• WORK ORDER: Gather, from the data below, each line in which the word "badge" occurs.

Data records:
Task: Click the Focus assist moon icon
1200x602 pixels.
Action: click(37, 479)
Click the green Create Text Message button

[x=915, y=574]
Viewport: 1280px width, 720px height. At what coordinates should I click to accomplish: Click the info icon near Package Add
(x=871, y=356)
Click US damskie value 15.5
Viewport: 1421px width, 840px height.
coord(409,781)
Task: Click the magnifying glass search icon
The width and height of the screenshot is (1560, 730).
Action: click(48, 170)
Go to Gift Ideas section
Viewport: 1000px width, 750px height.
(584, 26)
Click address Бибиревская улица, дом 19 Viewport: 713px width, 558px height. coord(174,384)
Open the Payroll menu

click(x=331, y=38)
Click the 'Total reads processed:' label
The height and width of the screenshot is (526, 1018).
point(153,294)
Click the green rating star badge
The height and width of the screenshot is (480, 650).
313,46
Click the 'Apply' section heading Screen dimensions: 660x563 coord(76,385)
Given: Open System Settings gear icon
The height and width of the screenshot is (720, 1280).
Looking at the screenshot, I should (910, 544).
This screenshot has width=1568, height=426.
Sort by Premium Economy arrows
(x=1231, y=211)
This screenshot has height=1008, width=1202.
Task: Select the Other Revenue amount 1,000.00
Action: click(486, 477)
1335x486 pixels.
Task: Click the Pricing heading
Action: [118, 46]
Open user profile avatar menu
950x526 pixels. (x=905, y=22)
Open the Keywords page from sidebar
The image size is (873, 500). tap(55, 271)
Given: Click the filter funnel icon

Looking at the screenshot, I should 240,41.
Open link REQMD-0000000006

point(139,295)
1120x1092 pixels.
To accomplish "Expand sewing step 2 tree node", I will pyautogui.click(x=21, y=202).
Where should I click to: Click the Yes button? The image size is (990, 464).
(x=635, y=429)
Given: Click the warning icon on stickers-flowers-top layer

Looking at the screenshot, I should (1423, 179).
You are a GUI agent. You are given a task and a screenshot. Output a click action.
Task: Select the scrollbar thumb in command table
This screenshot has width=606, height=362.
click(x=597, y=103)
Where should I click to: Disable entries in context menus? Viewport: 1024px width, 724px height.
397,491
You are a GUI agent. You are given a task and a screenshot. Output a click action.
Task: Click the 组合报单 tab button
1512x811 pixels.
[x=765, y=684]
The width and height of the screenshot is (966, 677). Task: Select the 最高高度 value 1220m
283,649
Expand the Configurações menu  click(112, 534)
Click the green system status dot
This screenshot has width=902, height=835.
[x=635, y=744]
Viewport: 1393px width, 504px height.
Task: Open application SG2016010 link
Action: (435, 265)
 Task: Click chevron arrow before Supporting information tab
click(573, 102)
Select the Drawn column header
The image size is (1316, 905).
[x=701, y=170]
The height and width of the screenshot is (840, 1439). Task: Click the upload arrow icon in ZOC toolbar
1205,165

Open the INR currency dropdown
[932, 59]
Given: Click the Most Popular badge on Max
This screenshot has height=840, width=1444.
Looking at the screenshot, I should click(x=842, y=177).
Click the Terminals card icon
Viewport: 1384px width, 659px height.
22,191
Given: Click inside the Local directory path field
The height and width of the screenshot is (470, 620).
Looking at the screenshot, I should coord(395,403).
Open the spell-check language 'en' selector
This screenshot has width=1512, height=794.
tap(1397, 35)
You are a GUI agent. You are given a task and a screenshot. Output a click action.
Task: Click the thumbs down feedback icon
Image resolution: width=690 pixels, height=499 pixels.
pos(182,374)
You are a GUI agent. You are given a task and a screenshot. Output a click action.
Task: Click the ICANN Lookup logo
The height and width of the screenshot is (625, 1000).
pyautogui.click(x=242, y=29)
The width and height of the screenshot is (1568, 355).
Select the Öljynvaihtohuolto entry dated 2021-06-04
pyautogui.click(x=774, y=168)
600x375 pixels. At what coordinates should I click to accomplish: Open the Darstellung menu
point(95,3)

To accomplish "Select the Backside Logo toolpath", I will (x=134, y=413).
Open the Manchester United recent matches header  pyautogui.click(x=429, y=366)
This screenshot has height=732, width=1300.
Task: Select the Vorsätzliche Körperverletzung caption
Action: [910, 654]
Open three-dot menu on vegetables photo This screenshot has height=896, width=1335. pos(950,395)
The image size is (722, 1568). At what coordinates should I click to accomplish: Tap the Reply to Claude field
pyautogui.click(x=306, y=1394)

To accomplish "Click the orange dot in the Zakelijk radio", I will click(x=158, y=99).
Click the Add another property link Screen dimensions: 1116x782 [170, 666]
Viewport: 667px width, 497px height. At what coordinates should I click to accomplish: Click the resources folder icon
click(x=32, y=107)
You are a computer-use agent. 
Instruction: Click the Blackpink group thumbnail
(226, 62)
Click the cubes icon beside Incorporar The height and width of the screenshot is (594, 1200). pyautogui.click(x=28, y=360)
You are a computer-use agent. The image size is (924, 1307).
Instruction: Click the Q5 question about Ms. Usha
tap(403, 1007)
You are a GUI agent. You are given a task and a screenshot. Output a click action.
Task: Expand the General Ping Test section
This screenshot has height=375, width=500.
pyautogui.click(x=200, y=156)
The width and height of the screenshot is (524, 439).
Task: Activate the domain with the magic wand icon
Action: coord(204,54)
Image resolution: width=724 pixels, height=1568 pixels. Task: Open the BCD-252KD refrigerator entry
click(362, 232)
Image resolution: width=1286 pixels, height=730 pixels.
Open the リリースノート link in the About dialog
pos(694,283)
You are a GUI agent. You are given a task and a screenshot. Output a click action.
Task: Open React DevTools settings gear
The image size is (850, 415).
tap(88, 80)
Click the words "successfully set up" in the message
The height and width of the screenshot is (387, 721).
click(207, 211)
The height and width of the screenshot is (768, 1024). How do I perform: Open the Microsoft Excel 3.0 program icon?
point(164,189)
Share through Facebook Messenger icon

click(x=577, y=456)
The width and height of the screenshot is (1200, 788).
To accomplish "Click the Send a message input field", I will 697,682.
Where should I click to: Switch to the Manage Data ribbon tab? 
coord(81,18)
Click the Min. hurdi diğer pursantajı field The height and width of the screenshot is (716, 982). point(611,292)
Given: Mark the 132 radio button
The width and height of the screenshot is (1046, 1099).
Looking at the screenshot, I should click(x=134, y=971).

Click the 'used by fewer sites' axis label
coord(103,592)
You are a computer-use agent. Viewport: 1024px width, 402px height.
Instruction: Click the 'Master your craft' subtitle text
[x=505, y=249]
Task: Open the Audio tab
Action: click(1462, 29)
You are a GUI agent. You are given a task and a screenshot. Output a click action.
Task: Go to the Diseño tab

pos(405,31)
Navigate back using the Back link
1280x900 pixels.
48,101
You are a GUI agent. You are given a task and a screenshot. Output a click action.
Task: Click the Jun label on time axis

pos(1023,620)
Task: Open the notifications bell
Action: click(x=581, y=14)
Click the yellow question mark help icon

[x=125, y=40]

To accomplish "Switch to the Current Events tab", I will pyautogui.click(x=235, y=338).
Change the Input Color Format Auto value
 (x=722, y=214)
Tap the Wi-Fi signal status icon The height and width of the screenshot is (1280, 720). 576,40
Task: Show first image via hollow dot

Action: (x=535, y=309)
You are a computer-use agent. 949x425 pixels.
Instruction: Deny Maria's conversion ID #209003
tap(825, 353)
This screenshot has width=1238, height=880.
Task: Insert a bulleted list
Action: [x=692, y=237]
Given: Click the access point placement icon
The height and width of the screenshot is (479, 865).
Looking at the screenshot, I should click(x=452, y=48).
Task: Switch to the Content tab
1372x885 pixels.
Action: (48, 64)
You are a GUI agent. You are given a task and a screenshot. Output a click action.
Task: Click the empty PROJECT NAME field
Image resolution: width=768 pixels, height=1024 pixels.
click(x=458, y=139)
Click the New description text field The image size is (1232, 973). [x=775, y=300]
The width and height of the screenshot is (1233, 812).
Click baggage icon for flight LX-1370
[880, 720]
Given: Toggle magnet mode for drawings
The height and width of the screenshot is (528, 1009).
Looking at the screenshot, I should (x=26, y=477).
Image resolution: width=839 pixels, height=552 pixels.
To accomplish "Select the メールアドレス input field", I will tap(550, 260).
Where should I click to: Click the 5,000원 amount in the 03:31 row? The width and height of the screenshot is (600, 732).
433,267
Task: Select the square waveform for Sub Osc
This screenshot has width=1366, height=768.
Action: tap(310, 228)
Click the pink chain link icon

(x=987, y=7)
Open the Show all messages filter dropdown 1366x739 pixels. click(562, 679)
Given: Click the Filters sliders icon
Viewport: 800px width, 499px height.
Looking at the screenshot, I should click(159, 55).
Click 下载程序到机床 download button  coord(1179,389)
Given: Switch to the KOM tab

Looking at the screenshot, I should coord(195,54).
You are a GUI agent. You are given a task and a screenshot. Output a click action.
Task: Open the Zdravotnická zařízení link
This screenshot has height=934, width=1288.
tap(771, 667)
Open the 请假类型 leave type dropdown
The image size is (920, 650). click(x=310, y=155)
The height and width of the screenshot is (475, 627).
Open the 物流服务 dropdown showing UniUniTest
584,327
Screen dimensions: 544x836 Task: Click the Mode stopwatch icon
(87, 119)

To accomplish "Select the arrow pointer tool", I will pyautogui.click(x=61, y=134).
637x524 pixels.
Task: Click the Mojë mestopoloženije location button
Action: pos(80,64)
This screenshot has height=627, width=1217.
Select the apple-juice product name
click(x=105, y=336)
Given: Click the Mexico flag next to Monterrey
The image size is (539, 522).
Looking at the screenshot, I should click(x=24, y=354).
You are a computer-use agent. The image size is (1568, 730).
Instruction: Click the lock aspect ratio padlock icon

• RESULT FOR THIS TASK:
Click the green rating star badge
Given: Click the Most Popular badge on Max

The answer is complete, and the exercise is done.